自律稼働するAIエージェントを実装する際、意外と見落とされるのが記憶の仕組みだ。今この瞬間に何をしているのか。過去に何をしたのか。そして何が事実なのか。この3つを区別して管理できるかどうかで、エージェントの動きは大きく変わる。

多くの開発者はLLMの記憶機構を曖昧なままに組み立ててしまい、後になってスケーラビリティの壁や判断の一貫性の欠如に直面する。3つの記憶レイヤーの役割と実装方法を見ていこう。

3つの記憶レイヤー

1. 短期メモリ(コンテキストウィンドウ)

短期メモリはLLMのコンテキストウィンドウそのものである。会話履歴、直近の観測結果、実行中のタスク説明がここに入る。リアルタイム性は高いが、トークン制限があり、明示的に保存しない限り自動的には残らない。

実装の基本形:

class Agent:
    def __init__(self):
        self.context_window = []
    
    def add_to_context(self, role, content):
        self.context_window.append({
            "role": role,
            "content": content
        })
    
    def get_context(self):
        # コンテキスト制限内で保持する
        return self.context_window[-20:]  # 直近20メッセージ

ただ短期メモリだけに頼ると、数時間後には過去の判断を忘れてしまう。そこで長期メモリが活躍する。

2. 長期メモリ(エピソード記憶)

長期メモリはエージェント自身が実行した行動やイベントの記録だ。ベクトルデータベースやテキスト検索システムで実装され、セッション間を超えて保持される。過去のタスク履歴を検索可能にすることで、スケーラビリティが飛躍的に向上する。

from datetime import datetime

class EpisodicMemory:
    def __init__(self, vector_db):
        self.vector_db = vector_db
    
    def store_episode(self, task, action, result, timestamp=None):
        episode = {
            "timestamp": timestamp or datetime.now().isoformat(),
            "task": task,
            "action": action,
            "result": result
        }
        # ベクトル化して保存
        self.vector_db.add(episode)
    
    def retrieve_similar_episodes(self, query, limit=5):
        # 類似したタスク履歴を検索
        return self.vector_db.search(query, limit=limit)

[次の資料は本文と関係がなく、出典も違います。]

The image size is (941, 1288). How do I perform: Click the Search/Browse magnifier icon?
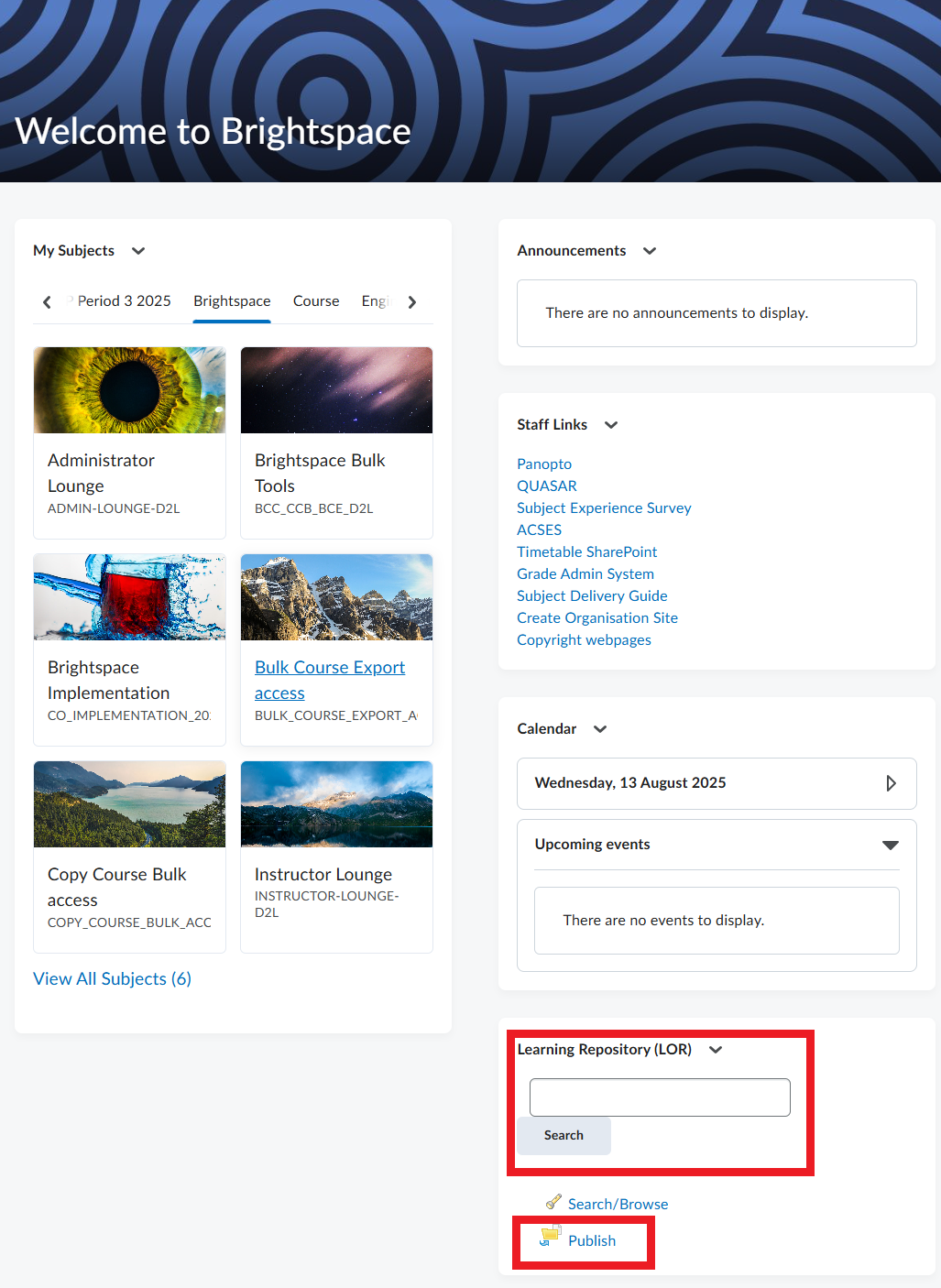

「過去に類似の顧客問い合わせをどう処理したか」といった検索が活躍する。経験が蓄積されるにつれ、エージェントの判断精度は上がっていく。

3. ファクトベース(セマンティック記憶)

ファクトベースは事実・知識・ルールの永続的な記録層だ。顧客情報、企業ポリシー、プロダクト仕様など、変更頻度が低く検索されやすい情報に最適である。構造化・非構造化情報の両方に対応でき、複数エージェント間での共有も容易だ。

class FactStore:
    def __init__(self, db_connection):
        self.db = db_connection
    
    def store_fact(self, category, key, value, metadata=None):
        fact = {
            "category": category,
            "key": key,
            "value": value,
            "metadata": metadata or {}
        }
        self.db.insert("facts", fact)
    
    def query_fact(self, category, key):
        result = self.db.query(
            "facts",
            where={"category": category, "key": key}
        )
        return result[0]["value"] if result else None
    
    def get_facts_by_category(self, category):
        # カテゴリーごとに関連ファクトを一括取得
        return self.db.query("facts", where={"category": category})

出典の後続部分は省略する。